# rubbermaid stock tanks



## lisa127 (May 4, 2013)

Does anyone use them? I am looking at the 50 gallon Rubbermaid stock tank. The outside dimensions are 31 inches by 52 inches and 12 inches high. If anyone has one, I would like to know what the actual floor dimensions are, since they are slanted walls and wider at the top. Thanks!


----------



## sibi (May 4, 2013)

It all depends on what reptile you'll be using it for. If it's for a tort, is the tort a small one. In other words, we need more info. like what tort do you have, what is the size and age, and how old is it? Many here have used Rubbermaid containers with great success.


----------



## lisa127 (May 4, 2013)

I'm not asking if they are ok to use. I'm just asking if anyone has one in their possession so they can measure the actual floor dimensions for me before I consider purchasing one.


----------



## sibi (May 4, 2013)

I have two of them.It measures 30" long x 16" wide x 18" high. Is it for one of your box turtles?


----------



## lisa127 (May 4, 2013)

That's all it measures on the bottom floor? That's not good. Yes, I'm looking for stock tanks for my three toed and actually also for my blue tongued skink. But that floor space is not even as big as a Rubbermaid bin. This is the one I'm talking about:
http://www.ebay.com/itm/RUBBERMAID-...056?pt=LH_DefaultDomain_0&hash=item4ac1660318


----------



## sibi (May 4, 2013)

Oh no, the ones I have are taller. It's 18" high and more rectangular in shape. But, it looks like the floor space of the one on eBay would be slightly smaller than the top dimensions. I also think the price is too high for them. Also, it looks like you lose some floor space with those side inserts. I think you can do to Lowe's or WalMart and fi d a 50 gal for much cheaper.


----------



## lisa127 (May 4, 2013)

Yes, they have them a bit cheaper at a Tractor Supply about 1/2 an hour from me so I may just go there and see them.
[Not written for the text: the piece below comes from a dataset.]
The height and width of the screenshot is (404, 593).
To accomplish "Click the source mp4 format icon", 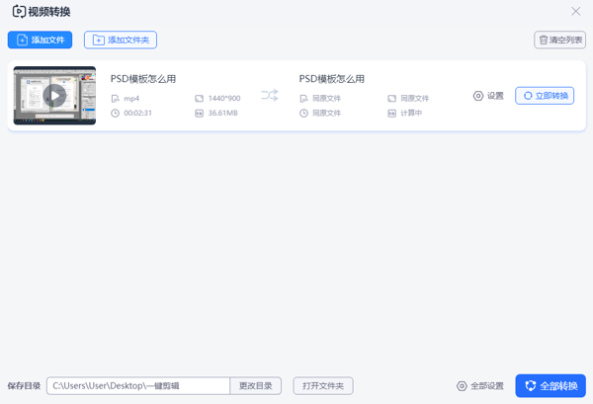I will pyautogui.click(x=116, y=99).
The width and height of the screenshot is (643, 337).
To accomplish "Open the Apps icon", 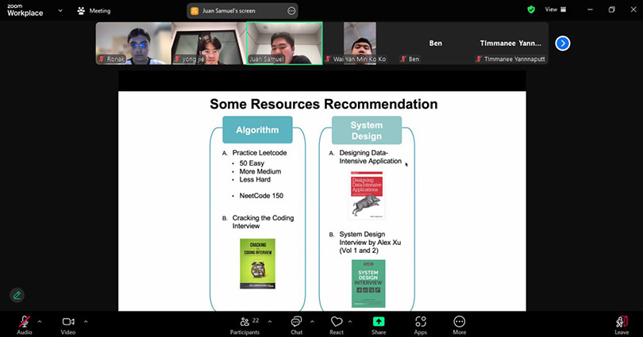I will pyautogui.click(x=421, y=322).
That way I can measure the bottom floor myself. I think the galvanized steel ones are not slanted on the sides but I'd rather not use those.


----------



## sibi (May 4, 2013)

That's what I would do. I never liked buying something I can't see. I hope you find what you're looking for.



lisa127 said:


> Yes, they have them a bit cheaper at a Tractor Supply about 1/2 an hour from me so I may just go there and see them. That way I can measure the bottom floor myself. I think the galvanized steel ones are not slanted on the sides but I'd rather not use those.


----------



## Tom (May 4, 2013)

I've used both the galvanized and the rubber/plastic ones. They all work fine. I recommend going BIG. Real BIG.


----------



## lisa127 (May 4, 2013)

Do you find the galvanized ones to be a lot heavier? That's the only reason I was looking at the others.


----------



## Lstrayer92 (May 6, 2013)

I use a 50 gallon Rubbermaid tub for my Russians indoor home, I got it for $22 at Home Depot and I love it (so does turk) lol


Actually I just looked its a 52 so it's just a tad bit bigger haha


----------



## rideburton87 (May 7, 2013)

I used a 50gal rubbermaid for my eastern during the winter.. he hibernated most of the time but for the month he was awake in there I felt it was to small for him.. He was also full grown n fairly large..


----------



## lisa127 (May 7, 2013)

rideburton87 said:


> I used a 50gal rubbermaid for my eastern during the winter.. he hibernated most of the time but for the month he was awake in there I felt it was to small for him.. He was also full grown n fairly large..



I'm talking about the very large stock tanks. Not the Rubbermaid tubs.


----------